Catanzaro, il 24 luglio giornata di studio in Cittadella sui mari calabresi

Martedì prossimo, 24 luglio, a partire dalle ore 10.30, presso la Sala Verde della Cittadella regionale si svolgerà una giornata di studio sui mari calabresi.
La conferenza è organizzata dalla sede regionale della Stazione Zoologica, Istituto Nazionale di Biologia Ecologia e Biotecnologie Marine "Anton Dohrn con il supporto della Regione Calabria.
Interverranno ai lavori, che si concluderanno alle 13.30 : Silvio Greco, direttore sede calabrese della Stazione Zoologica che introdurrà e modererà gli interventi; Antonella Rizzo Assessore Regionale Ambiente, Gino Mirocle Crisci Rettore Università degli Studi della Calabria, Pasquale Catanoso Rettore Università Mediterranea di Reggio Calabria, Maria Francesca Gatto Commissario Arpacal, Roberto Danovaro Presidente Stazione Zoologica A. Dohrn Napoli, Paola Del Negro, Direttore Istituto Oceanografia e Geofisica Sperimentale Trieste, Franco Andaloro Dirigente di Ricerca ISPRA afferente SZN, Ermanno Crisafi Direttore Istituto Ambiente Marino costiero CNR, Angelo Cau Università di Cagliari.
Concluderà i lavori, Mario Oliverio Presidente Regione Calabria.

Gli ecosistemi marini costieri forniscono oltre il 60% del capitale naturale regionale, con un ritorno economico straordinario. I beni ed i servizi ecosistemici possono rendere migliore e più ricca la vita dei Calabresi.
Le prospettive di "crescita blu" (Blue Growth) e di relativa occupazione sono straordinarie.
Compromettere la salute dei nostri mari potrà avere conseguenze socio economiche di grande rilievo.

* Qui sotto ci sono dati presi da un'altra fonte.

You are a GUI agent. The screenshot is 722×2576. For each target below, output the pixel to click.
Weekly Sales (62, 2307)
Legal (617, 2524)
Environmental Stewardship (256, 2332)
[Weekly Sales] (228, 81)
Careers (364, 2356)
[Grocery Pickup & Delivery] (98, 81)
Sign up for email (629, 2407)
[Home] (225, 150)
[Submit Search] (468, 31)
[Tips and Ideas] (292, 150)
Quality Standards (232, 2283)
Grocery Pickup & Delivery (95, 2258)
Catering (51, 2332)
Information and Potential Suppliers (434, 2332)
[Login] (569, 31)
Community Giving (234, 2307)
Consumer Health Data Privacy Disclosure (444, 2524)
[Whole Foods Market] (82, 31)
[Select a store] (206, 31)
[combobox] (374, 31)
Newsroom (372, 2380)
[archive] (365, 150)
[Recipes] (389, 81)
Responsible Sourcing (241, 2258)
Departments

Il convegno, che vedrà la partecipazione dei rappresentanti dei maggiori Enti di Ricerca del nostro Paese nel settore marino, servirà a fare il punto sulla straordinaria biodiversità dei mari calabresi e sarà occasione di scambio sulle opportunità economiche legate alla Blue growth, in tutti i settori connessi alla crescita blù sostenibile. E' necessaria una sinergia senza precedenti tra ricerca, sviluppo, innovazione tecnologica ed Enti territoriali; in questo senso la presenza della Regione, che deve dialogare con tutte le attività produttive che insistono sul mare non per negare l'accesso alle risorse ma per identificare modalità e soluzioni ecologicamente compatibili.